■ **To do**
Please copy, exactly and with no pictures, only the lines from the one containing "The width and" through the last line of the records.

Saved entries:
==*==

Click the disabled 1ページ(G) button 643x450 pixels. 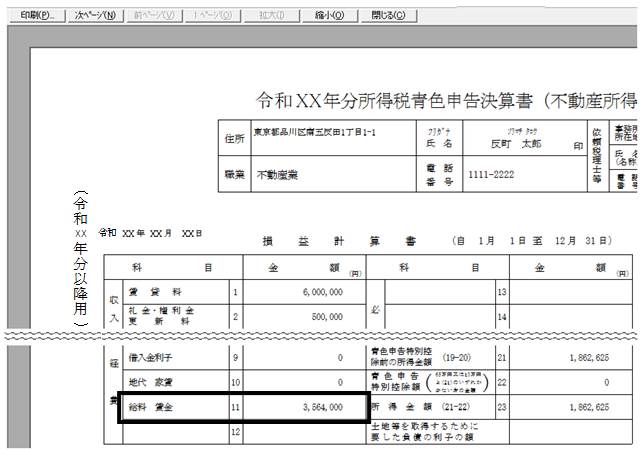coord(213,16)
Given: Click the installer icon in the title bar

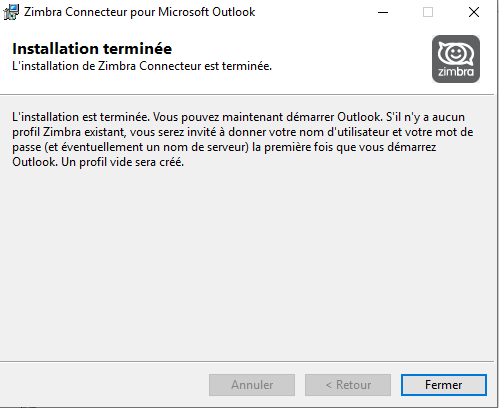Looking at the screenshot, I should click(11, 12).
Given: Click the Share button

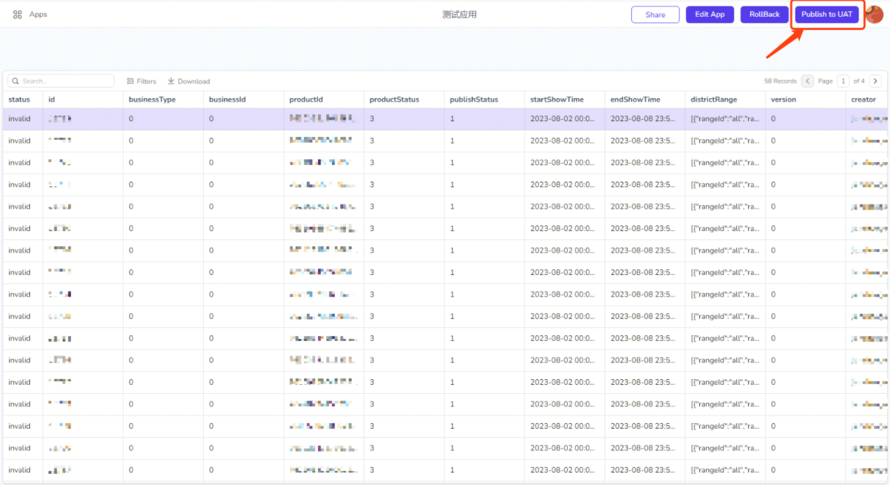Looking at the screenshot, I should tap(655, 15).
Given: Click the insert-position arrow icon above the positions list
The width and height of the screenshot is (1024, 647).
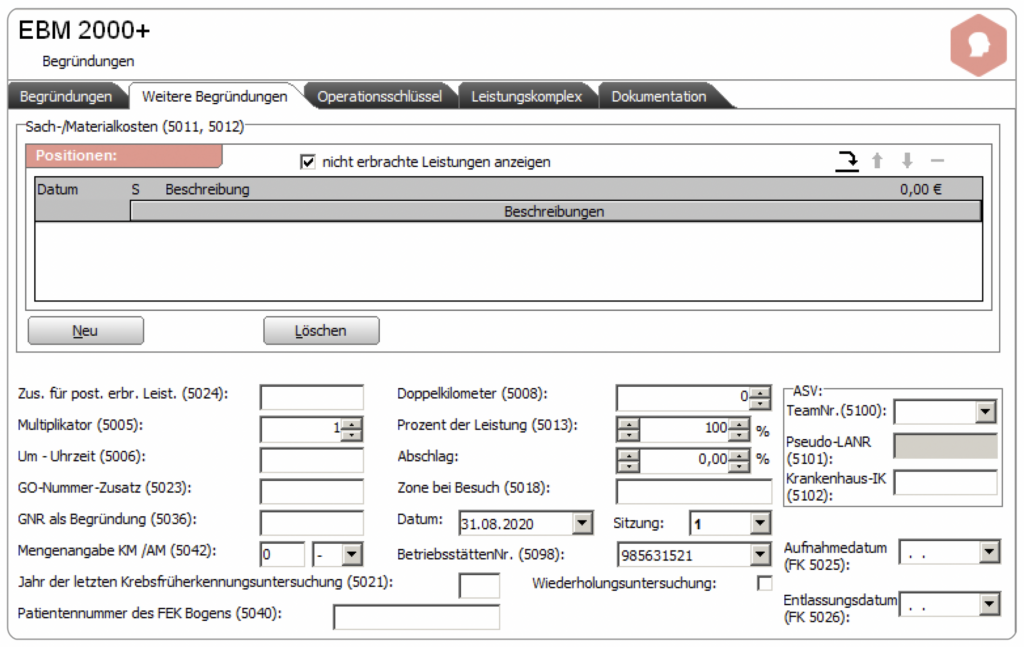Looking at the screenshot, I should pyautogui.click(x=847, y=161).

==*==

■ **Response for this exercise**
The width and height of the screenshot is (1024, 647).
Looking at the screenshot, I should pyautogui.click(x=847, y=161).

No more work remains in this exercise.